Lantas, bagaimana caranya mencegah ancaman konten-konten deepfake?
Pencegahan penyebaran deepfake yang merugikan masyarakat membutuhkan kerja sama dari berbagai pihak, termasuk pemerintah, industri teknologi, media, dan bahkan masyarakat umum. Berikut beberapa strategi yang bisa diterapkan:
Masyarakat harus bisa membekali diri dengan kemampuan berpikir kritis terhadap semua informasi yang mereka terima. Jangan mudah percaya pada video yang beredar, apalagi jika isinya terlalu mustahil atau provokatif. Cek sumber dan tanyakan pada orang yang lebih melek soal teknologi.
Pemerintah Indonesia sudah memiliki UU ITE dan revisinya yang dapat digunakan untuk menindak pelaku penyebaran konten deepfake. Sayangnya, UU ini hanya untuk menindak pelaku bukan untuk mencegah. Untuk itu, masih diperlukan regulasi tambahan yang jauh lebih spesifik terkait penggunaan dan penyebaran konten hasil manipulasi AI.
Perusahaan teknologi, media, dan bahkan lembaga hukum harus berkolaborasi dengan pemerintah untuk mengembangkan standar keamanan digital. Pelatihan untuk para jurnalis, moderator di media sosial, dan bahkan aparat penegak hukum juga penting agar mereka siap menghadapi tantangan-tantangan di era informasi ini.
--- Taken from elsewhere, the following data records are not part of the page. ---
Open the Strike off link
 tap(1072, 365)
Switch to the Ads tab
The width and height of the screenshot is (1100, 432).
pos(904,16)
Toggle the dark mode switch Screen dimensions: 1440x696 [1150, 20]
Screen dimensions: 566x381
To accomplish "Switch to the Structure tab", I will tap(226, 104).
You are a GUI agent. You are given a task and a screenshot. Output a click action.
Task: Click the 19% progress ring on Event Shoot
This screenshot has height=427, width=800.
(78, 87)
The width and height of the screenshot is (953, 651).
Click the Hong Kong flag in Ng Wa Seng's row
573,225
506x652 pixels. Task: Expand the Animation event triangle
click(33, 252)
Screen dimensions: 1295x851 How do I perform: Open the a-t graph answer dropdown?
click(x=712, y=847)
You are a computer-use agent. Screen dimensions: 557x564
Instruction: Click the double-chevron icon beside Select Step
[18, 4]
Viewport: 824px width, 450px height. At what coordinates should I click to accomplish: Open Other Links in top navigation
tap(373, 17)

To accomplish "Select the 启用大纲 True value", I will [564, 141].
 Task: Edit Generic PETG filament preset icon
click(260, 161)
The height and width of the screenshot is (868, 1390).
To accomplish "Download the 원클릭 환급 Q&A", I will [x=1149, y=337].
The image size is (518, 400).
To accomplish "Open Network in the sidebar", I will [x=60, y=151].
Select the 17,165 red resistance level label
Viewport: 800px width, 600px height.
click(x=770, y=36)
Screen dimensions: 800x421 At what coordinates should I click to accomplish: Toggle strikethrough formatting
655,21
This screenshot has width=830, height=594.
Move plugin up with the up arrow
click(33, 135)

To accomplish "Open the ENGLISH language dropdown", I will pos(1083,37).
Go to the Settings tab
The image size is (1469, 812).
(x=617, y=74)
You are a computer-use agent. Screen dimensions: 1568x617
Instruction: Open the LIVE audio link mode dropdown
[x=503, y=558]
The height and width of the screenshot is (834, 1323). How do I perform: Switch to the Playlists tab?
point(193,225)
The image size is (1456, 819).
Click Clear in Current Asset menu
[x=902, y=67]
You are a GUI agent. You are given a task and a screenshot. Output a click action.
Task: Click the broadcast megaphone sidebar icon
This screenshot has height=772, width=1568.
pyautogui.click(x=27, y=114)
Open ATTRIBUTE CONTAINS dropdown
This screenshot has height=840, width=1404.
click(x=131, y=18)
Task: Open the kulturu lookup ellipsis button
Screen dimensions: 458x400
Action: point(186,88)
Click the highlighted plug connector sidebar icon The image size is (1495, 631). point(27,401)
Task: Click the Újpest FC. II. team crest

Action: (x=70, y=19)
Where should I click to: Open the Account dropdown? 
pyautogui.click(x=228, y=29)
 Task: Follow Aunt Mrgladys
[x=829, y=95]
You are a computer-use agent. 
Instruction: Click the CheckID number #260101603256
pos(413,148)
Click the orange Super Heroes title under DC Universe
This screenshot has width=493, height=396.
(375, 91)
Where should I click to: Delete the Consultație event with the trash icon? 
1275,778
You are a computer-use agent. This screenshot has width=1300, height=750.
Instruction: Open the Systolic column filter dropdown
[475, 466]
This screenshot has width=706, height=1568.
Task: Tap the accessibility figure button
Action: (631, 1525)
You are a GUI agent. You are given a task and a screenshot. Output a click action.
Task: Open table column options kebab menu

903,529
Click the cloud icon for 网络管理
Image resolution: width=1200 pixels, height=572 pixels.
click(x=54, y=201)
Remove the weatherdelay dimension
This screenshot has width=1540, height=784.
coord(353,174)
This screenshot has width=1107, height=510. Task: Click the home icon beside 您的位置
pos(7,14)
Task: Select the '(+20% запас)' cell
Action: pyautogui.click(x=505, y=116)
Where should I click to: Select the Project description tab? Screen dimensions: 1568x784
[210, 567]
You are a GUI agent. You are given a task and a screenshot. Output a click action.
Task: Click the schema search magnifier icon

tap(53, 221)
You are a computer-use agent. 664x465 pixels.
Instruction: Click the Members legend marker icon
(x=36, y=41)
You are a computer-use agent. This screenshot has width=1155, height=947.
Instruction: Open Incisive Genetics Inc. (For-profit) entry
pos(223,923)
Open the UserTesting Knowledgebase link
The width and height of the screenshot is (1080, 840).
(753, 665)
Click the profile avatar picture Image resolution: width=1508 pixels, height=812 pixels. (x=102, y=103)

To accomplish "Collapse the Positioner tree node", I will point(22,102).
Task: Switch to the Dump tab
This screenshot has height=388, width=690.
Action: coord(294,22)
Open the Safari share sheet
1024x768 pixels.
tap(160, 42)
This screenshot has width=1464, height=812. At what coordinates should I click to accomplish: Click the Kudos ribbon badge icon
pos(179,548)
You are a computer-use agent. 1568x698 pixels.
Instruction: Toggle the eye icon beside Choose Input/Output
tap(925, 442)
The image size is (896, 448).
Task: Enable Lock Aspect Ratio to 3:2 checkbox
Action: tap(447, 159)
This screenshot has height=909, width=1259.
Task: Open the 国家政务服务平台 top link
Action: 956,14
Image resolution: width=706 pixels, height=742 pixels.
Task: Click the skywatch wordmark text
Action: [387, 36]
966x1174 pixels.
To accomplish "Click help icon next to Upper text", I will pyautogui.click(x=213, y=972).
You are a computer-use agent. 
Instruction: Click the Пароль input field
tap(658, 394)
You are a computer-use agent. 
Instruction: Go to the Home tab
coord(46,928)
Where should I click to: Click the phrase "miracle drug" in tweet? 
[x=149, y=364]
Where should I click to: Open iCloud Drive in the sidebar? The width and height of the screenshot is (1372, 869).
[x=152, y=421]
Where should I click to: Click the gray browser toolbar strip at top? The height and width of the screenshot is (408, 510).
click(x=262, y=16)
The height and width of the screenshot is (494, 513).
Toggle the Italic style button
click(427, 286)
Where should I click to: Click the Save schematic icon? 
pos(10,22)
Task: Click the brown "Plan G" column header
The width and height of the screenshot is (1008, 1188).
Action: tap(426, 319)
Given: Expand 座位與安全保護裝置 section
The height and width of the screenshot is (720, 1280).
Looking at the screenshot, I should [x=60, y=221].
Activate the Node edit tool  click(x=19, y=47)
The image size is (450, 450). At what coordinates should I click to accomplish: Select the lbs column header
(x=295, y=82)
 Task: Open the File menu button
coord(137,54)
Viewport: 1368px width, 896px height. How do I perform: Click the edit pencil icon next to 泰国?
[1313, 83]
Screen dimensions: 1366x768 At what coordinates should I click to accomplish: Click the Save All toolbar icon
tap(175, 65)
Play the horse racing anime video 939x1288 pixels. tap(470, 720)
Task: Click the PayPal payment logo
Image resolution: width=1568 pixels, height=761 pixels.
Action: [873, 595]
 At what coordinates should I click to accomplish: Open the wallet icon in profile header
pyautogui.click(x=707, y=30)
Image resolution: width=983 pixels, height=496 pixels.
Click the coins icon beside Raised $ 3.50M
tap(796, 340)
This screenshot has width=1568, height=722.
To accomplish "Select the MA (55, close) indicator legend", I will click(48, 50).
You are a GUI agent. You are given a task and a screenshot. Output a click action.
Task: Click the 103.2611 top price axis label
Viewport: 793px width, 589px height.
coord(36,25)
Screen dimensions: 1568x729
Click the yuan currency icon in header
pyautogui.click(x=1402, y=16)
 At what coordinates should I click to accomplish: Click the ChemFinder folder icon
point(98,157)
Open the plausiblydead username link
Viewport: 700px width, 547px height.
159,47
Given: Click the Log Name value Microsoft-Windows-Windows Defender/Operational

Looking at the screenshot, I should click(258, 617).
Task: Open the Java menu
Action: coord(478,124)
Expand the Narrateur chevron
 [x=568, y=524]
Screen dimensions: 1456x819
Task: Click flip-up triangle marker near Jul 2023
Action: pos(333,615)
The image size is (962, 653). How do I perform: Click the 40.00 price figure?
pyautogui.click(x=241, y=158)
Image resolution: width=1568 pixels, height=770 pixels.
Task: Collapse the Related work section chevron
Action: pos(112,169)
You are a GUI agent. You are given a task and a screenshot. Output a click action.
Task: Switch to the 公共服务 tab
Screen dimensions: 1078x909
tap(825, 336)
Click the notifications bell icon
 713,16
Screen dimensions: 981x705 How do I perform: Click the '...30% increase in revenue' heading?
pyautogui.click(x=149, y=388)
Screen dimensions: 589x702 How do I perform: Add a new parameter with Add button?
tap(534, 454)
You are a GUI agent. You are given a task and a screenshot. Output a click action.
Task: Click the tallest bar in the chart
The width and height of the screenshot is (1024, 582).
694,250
Namun, yang paling penting dari itu semua adalah edukasi publik soal bahaya deepfake. Teknologi ini boleh saja digunakan untuk hiburan yang tidak merugikan siapa pun. Akan tetapi, jika penggunaannya cenderung merugikan banyak orang, maka deepfake bisa benar-benar merugikan.
Sebagai warga digital, tentu kamu juga memiliki tanggung jawab untuk tidak sekadar menjadi konsumen informasi, tetapi juga penjaga kebenaran. Dengan terus meningkatkan literasi digital dan kewaspadaan, maka ancaman deepfake bisa diminimalkan. Jangan sampai kepalsuan konten merusak kepercayaan dan bahkan kehidupanmu.